EXERCISE DESCRIPTION
Where the records below show the word "agent" in a line, please copy that line.

*** TASK INPUTS Section Begins ***

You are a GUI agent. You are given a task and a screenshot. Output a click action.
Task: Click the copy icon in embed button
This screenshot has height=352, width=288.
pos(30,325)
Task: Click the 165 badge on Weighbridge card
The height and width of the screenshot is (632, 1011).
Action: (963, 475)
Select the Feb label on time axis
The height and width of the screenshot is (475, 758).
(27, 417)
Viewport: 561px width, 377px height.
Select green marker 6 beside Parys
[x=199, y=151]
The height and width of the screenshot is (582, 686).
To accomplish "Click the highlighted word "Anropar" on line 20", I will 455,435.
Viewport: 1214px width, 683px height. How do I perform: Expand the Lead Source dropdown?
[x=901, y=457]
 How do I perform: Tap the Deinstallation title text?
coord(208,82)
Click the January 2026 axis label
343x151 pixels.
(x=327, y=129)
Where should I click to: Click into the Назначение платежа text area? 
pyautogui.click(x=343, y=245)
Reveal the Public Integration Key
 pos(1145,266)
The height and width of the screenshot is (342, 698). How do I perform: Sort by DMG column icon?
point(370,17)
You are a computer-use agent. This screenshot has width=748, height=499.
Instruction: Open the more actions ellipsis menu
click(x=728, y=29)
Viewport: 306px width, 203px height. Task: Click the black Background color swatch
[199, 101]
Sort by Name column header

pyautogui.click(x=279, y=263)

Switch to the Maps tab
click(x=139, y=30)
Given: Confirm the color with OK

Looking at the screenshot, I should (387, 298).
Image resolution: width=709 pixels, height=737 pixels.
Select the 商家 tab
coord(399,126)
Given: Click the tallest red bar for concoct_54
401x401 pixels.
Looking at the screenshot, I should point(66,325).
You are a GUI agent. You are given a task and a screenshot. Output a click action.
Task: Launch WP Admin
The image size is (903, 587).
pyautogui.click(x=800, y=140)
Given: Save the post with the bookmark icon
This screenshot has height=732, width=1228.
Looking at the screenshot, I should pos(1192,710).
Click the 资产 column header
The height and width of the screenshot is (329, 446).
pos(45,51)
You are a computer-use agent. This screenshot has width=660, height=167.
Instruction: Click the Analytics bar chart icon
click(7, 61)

*** TASK INPUTS Section Ends ***

REPLY
You are a GUI agent. You are given a task and a screenshot. Output a click action.
You are a computer-use agent. This screenshot has width=748, height=499.
You are a GUI agent. You are given a task and a screenshot. Output a click action.
You are a computer-use agent. This screenshot has width=660, height=167.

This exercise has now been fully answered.